Yunus böyle söylemiş, işit ânın sözünü
“Sinek düşmanı olma” dedi Bediüzzaman
“Kuşlarıma dokunma!” şöyle verdi va’zını
Sineklerin ilaçla katliamına yandı
Rikkatine dokundu, döve yazdı dizini
İnsanlık zulmeyledi, kader adalet etti
Sinek telefatları, artırdı marazını
Dışı süslü, içi pis beşerin inadına
Aynalara pislerler ta görsün iç yüzünü
Çil çil leke yaparlar, çillenir cam-çerçeve
Issı kalkıp tez elden alıp gelsin bezini
Sineklerle kartallar, böcekler, kelebekler
Yed-i Kudrette’dir bil mahlukatın dizgini
Karıncayı incitme, İbrahim’in dostuydu
Söndürmeye koşmuştu ateşini, közünü
Balarısı bal yapar, akbabalar leş toplar
Sivrisinek haccamdır, bilir tıbbî tarzını
Onlar ki olmasaydı çöplük, lâşe, kazûrât
Doldururdu dünyanın tepesini- düzünü
Sıhhiye memurları, çevreci fedâiler
Bütün börtü-böcekten şefkatle al feyzini
Hepsi Allah’ın kulu, hepsi hâne halkıdır
İnsan düşman bilir mi, kendi oğlu-kızını ?

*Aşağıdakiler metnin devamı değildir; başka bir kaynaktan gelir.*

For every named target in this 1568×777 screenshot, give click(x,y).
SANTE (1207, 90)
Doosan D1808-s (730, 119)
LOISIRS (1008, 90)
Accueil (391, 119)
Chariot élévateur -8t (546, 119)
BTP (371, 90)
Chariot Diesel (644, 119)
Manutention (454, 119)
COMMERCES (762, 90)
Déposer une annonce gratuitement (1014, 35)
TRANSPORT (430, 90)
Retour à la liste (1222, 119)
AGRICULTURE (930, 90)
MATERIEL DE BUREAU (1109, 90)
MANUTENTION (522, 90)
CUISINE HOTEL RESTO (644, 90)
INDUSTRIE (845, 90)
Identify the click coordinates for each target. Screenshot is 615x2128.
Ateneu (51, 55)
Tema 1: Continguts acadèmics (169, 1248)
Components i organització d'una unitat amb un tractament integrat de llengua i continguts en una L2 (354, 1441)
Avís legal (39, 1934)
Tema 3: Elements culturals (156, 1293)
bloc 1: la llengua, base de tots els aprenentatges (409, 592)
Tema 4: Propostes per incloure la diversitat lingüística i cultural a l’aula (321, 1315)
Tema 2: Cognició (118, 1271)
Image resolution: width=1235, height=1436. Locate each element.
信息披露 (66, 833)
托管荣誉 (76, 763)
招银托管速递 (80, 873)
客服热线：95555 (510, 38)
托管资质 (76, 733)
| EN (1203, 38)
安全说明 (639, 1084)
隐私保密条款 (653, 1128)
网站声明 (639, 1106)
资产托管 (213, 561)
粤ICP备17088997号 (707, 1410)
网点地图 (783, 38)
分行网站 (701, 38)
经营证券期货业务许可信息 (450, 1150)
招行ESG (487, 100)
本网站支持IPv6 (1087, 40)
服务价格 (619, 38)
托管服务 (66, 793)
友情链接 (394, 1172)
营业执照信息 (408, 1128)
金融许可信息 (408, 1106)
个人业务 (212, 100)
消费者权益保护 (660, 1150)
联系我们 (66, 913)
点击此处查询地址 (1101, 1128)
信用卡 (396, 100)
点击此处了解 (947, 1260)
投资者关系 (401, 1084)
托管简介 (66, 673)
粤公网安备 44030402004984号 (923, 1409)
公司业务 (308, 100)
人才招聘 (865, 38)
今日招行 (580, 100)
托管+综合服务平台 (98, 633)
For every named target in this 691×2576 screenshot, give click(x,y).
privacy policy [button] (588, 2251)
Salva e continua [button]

Bunlar kevnî âyâtın küçük nükteleridir
Kulak verip dinlesen duyarsın niyazını
Şi’rime ser-meşk oldu Yunus Emre ayağı
Üstad ser-best bıraktı esrârını-gizini
Seferî ! Vızıltıyı, zırıltı anlayana
Davul –zurna az gelir, söylet manâ sazını.